Anyone have any info on the MExican cartel they spoke about? What happened to it as a result of this tech, or the people involved int he police officer’s murder?
I’d be super-concerned about this, personally. Not so much because “OMG the cops are watching me !”, but the potential for political abuse is immense. Suddenly the sitting mayor/governor can know every dirty little secret about their challengers - live boys, dead girls, mistresses, meetings with this or that lobbyist, people from their own side that get approached discreetly… the potential for blackmail is immense, and the strategic edge alone would be something Nixon would have *eaten *people for.
To say nothing of NSA-types - who, it’s pretty much a given, are going to be able to tap the *hell *out of this system nationwide.
The trouble is that total surveillance also involves pictures of you picking your nose, Joe scratching his nuts, Jane looking down Jack’s shirt, etc. It involves pictures of Mrs. Jackson smacking her kid above the ear for misbehaving: should that be sent forward for investigation for child abuse? Jill over there adjusted her bra, and a flash of breast was visible for a tenth of a second: public indecency? Why, look, the clerk at the hot dog stand short-changed a customer: call in the fraud squad?
Who watches all the video? Who do you trust with that power? How many observers can a city afford?
A policeman, surveying a crowd, doesn’t have a camera, and is also not likely to know the names and home addresses of everyone in the crowd. The technology to follow people, either backward in time via recordings, or forward via drones, takes away that anonymity.
It would prevent/solve a lot of crimes if everyone were required, by law, to wear an ID badge on their shoulder, with their full name. You couldn’t rob a bank, because we’d know your name.
Is this a good idea? It is, in some ways, a similar approach, as it destroys commonplace anonymity, which most of us take for granted.
Which is why you’d need a lot of oversight and transparency in how the system is used, and limits as to how it ca be used. There definitely couldn’t be “watchers” just scanning for stuff, even AI. That information is dangerous.
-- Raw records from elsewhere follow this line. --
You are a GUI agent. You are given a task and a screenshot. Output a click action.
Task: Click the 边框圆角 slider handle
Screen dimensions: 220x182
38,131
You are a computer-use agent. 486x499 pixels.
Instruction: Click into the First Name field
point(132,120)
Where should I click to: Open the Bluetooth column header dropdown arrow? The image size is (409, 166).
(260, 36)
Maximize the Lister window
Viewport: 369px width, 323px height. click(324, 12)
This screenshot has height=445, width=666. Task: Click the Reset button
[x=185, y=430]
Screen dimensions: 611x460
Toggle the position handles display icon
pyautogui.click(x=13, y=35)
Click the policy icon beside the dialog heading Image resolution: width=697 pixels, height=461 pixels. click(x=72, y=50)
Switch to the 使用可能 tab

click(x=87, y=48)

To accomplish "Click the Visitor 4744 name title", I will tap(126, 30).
Once a crime of a serious enough nature is reported, a quick warrant can be issued, and THEN AI or a person is allowed to look at that area at a particular time frame to discover what happened. Nothing that isn’t pertinent to that particular crime could be recorded or evaluated or used against anyone.
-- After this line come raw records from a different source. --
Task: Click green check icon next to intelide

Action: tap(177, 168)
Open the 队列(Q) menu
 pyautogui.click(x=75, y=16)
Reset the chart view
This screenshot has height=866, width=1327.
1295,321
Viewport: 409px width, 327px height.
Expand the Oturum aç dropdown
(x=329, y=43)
I don’t know if there’s a legal principle along these lines, but I think there ought to be a distinction between investigatory acts that police must do themselves versus what can be automated by technology. For example, if a cop wants to follow you in his police car to see where you go, I think that’s a perfectly legitimate thing for police to do without a warrant. But if the police want to use GPS in some way to automatically track all of your movements, I believe that becomes such an intrusion into someone’s life that it ought to be overseen by a court.
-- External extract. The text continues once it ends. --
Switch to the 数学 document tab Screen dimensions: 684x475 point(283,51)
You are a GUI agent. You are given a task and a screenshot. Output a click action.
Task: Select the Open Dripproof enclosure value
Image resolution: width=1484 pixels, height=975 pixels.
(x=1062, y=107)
Same thing with a person being out in public. Yes, someone walking down a street could be observed by a cop. I’m even willing to say that mounting a CCTV on a street corner to keep tabs on street crime is a fair thing to do. But to automatically collect the movement of perhaps millions of people as a precautionary measure that could be used to investigate crime at some later date? I think it goes too far. The idea of allowing the data to be collected, but require a court order to query or analyze the data, is interesting. But ultimately, I tend to think that such a massive collection of data is probably unwise, for reasons I can’t quite put my finger on.
See if this helps you place your finger: Imagine the system able to watch comings and goings at an abortion clinic or a known gay bar. And the Republicans just got elected.